Category: PST
PST – DBS
Steadily improving outlook
• 4Q09 DPU payout of 0.83UScts as per expectations
• 70% DPU payout ratio in line with strategy to conserve cash for acquisitions
• Key customer CSAV concludes 2nd round of equity fund raising, credit ratings show improvement
• Raising FY10 DPU estimates by 15%, upgrade to HOLD; TP raised to US$0.30
Operations stable. PST announced a DPU of 0.83UScts for 4Q09, very much in line with our expectations. All key numbers – revenue, operating profit and net profit – were largely unchanged on a sequential basis. Distributable income of US$4.9m (up 1% q-o-q) amounted to roughly 70% of the net cash generated – unchanged from 3Q09, and is in line with management’s strategy of conserving cash with a view of acquiring new vessels at attractive valuations.
Outlook on the CSAV front looks better. CSAV recently concluded a second round of equity raising worth US$290m, paving the way for the 3rd round of capital injection (US$360m) from German ship owners – by way of charter rate cuts – which was conditional on the success of the first two rounds of fund-raising. Credit rating agency S&P, while reaffirming its “B-” credit rating for CSAV recently, removed CSAV from the CreditWatch list and noted that the company’s financial flexibility had improved. S&P also maintained its “BB-” rating for PIL in its last update.
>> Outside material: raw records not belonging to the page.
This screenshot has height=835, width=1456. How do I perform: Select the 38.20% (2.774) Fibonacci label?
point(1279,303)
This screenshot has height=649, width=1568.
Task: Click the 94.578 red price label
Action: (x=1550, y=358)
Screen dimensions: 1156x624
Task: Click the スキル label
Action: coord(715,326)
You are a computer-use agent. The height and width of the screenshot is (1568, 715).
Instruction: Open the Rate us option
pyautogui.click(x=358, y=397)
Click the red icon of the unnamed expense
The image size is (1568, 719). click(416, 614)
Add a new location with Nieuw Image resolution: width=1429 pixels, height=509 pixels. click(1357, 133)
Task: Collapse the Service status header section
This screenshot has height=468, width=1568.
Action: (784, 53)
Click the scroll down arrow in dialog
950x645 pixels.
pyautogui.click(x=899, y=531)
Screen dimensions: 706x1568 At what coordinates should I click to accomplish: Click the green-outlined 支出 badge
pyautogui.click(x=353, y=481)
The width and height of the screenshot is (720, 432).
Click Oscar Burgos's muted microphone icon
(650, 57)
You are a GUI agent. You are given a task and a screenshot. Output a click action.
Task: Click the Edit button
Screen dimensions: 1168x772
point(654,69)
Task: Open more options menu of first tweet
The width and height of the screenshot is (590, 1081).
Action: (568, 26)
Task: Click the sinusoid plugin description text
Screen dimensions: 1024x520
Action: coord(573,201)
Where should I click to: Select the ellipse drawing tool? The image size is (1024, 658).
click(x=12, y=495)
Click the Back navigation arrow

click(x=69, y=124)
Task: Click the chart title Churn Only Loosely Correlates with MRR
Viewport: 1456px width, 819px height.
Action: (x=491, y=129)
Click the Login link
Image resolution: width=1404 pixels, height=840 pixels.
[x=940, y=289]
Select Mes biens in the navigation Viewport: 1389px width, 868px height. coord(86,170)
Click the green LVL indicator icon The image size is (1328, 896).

Upgrade to HOLD. Currently, our FY10 numbers assume a 30% cut in charter rates for the CSAV vessels, but we believe the probability of such a cut may be lower now, given the improving industry fundamentals in general and CSAV’s balance sheet in particular, and the fact that PST’s 2 ships
could be well below CSAV’s radar for renegotiations. Thus, we now ascribe a 50% probability to the event of a rate cut, and raise our FY10 DPU estimate to 3.0UScts from 2.6UScts earlier. Our TP is likewise revised to US$0.30, pegged to 10% target yield, based on counterparty risk profile. Upgrade to
HOLD. A favourable resolution to the CSAV saga could be a key re-rating catalyst, as would be DPU accretive acquisitions.
PST – BT
CEO of PST Management resigns
PST Management (PSTM), the trustee-manager of Pacific Shipping Trust (PST), said that its chief executive officer and executive director Alvin Cheng has resigned with immediate effect yesterday.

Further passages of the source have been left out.